A muscle ticked in his lean jaw. “Don’t leave this house, Lacy. My men will be watching.”
“Like they were watching Kira last night?”
He flinched. For the first time since she’d heard the news, she felt pain…pain for all that had happened…pain for all that would never be.
He left.
She didn’t move. Couldn’t.
She’d just stay right here until she pulled herself back together, then she’d set her plan into motion.
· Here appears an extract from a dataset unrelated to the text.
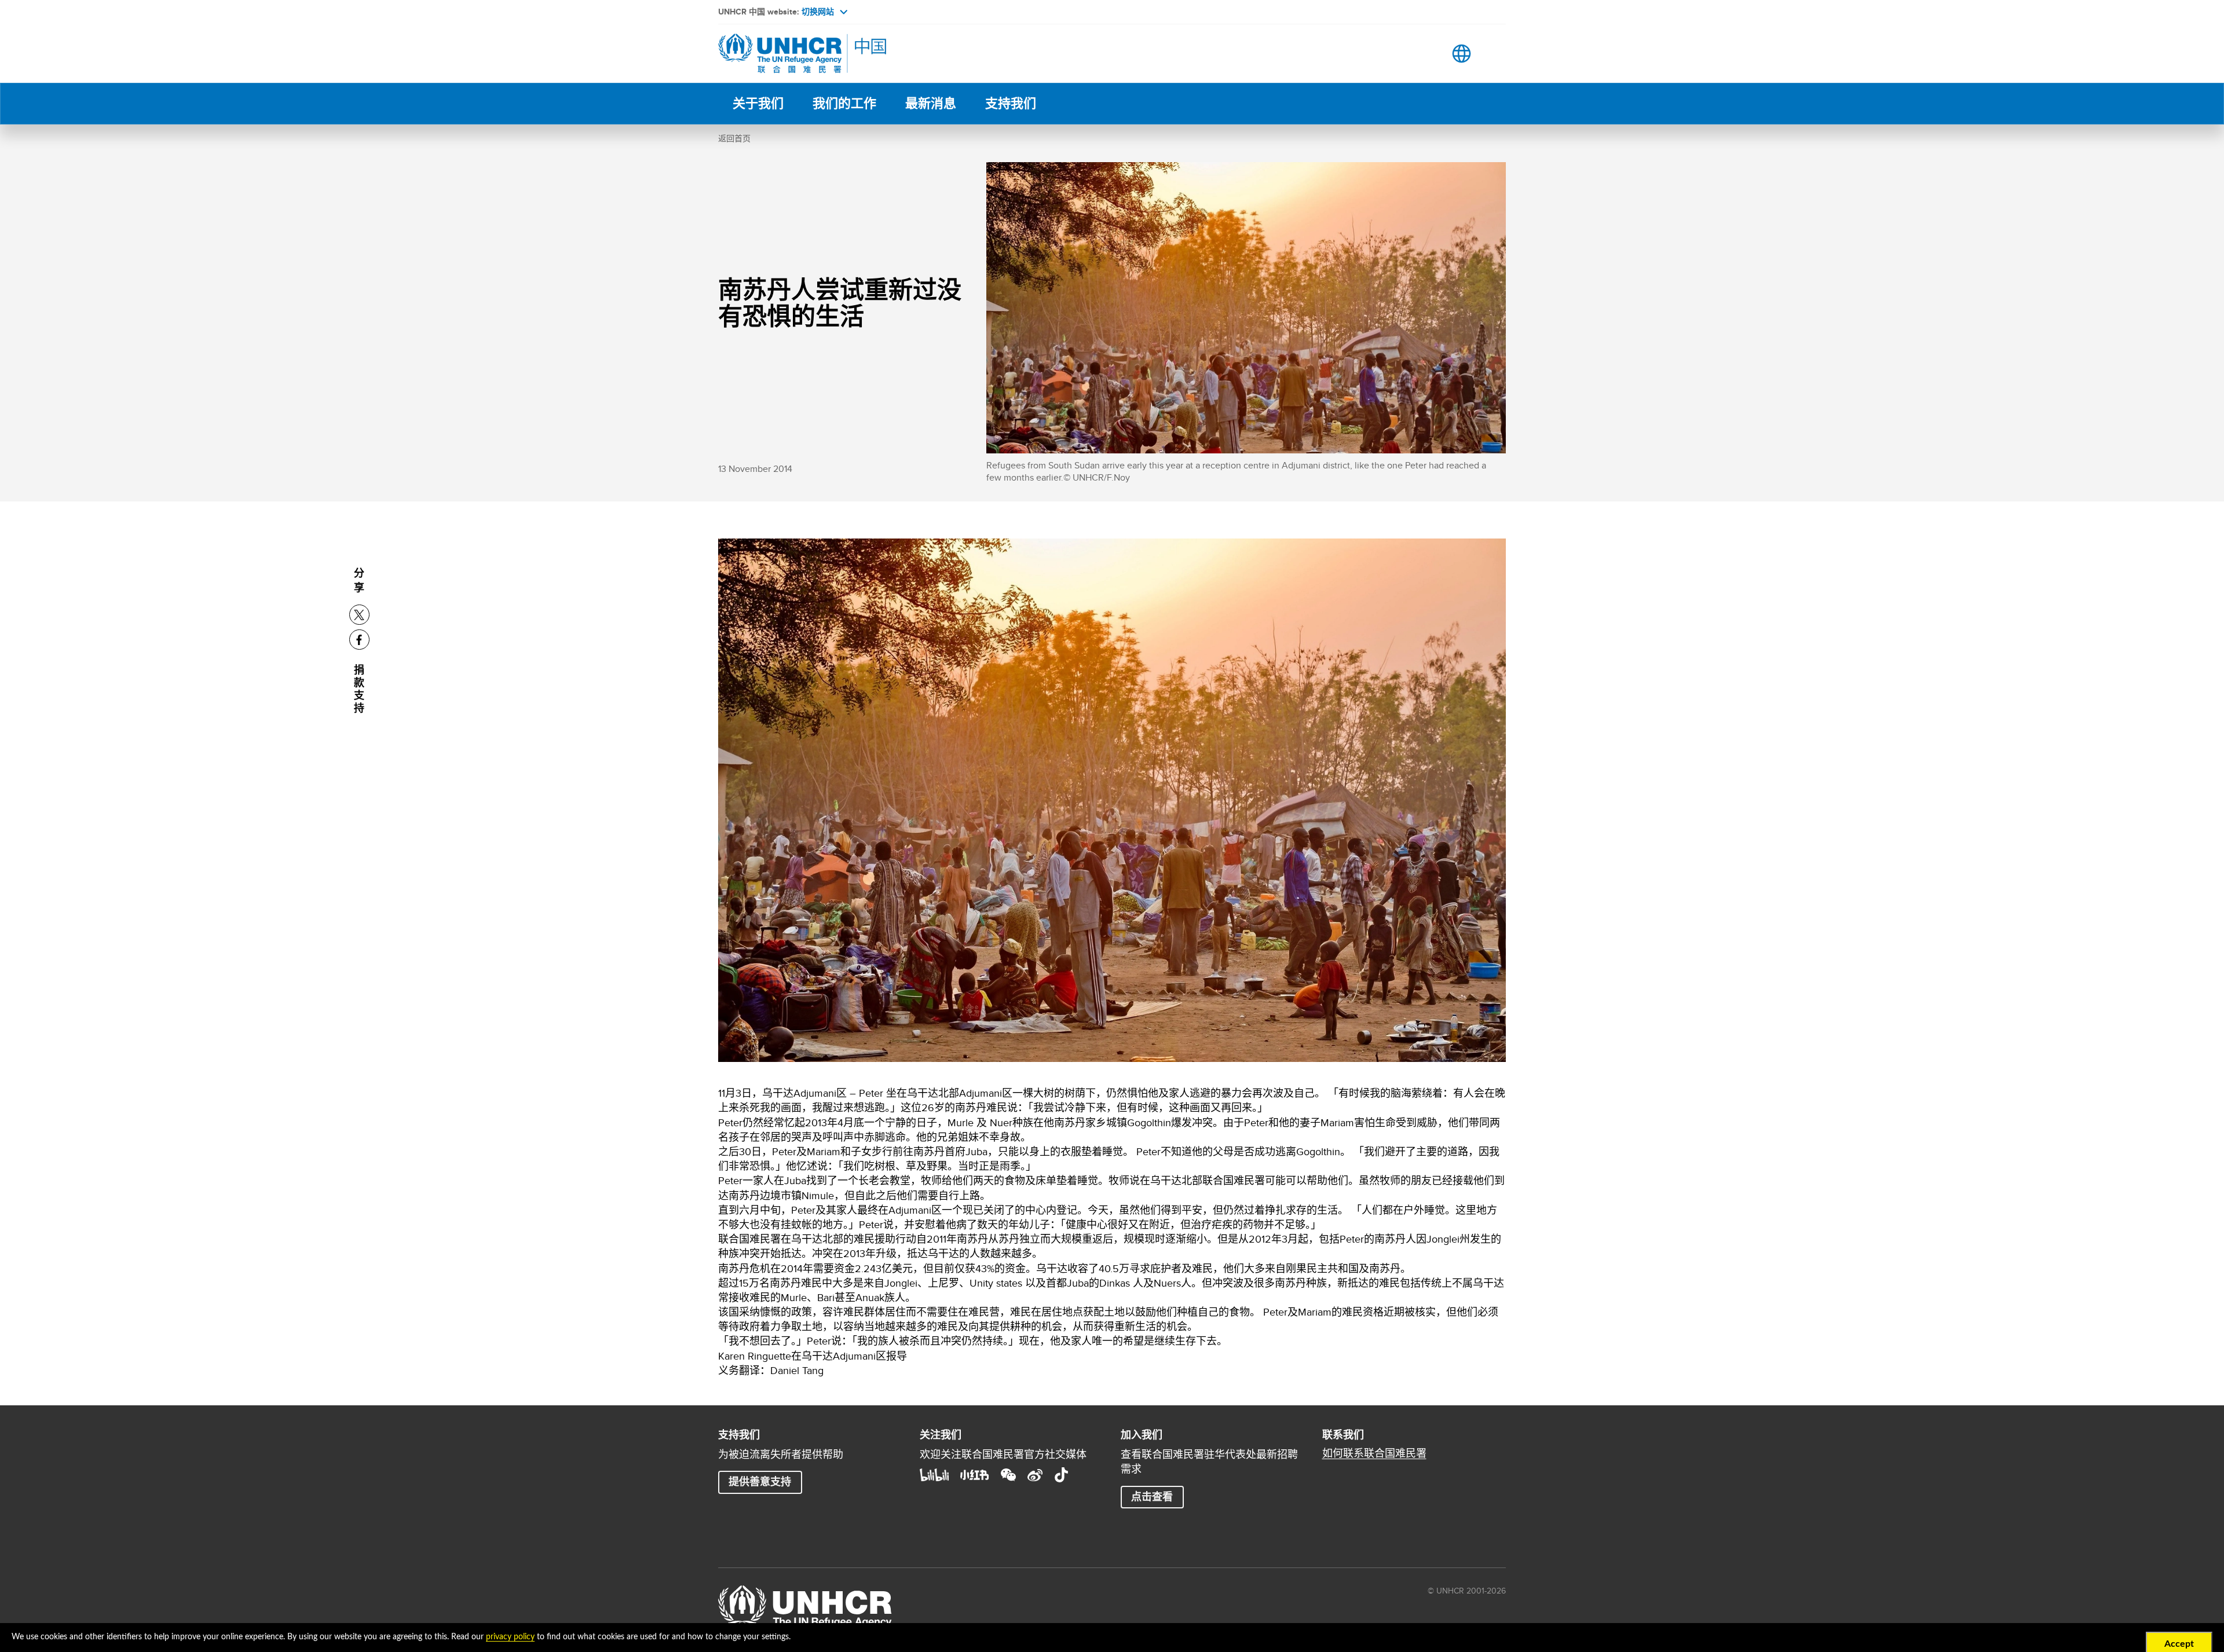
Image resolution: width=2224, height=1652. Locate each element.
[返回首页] (799, 53)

Tonight it would end one way or another.
Brewer was waiting for Rick in his office when he returned to City Hall. He looked like hell, but the man refused to go home. He wanted to find Kira’s killer.
“Canton and the senator are fit to be tied,” he said. “Melinda’s brother isn’t taking it so well, either.”
Kyle Tidwell, Melinda’s only sibling, had just gotten back in town from a funeral. His wife’s aunt or something like that.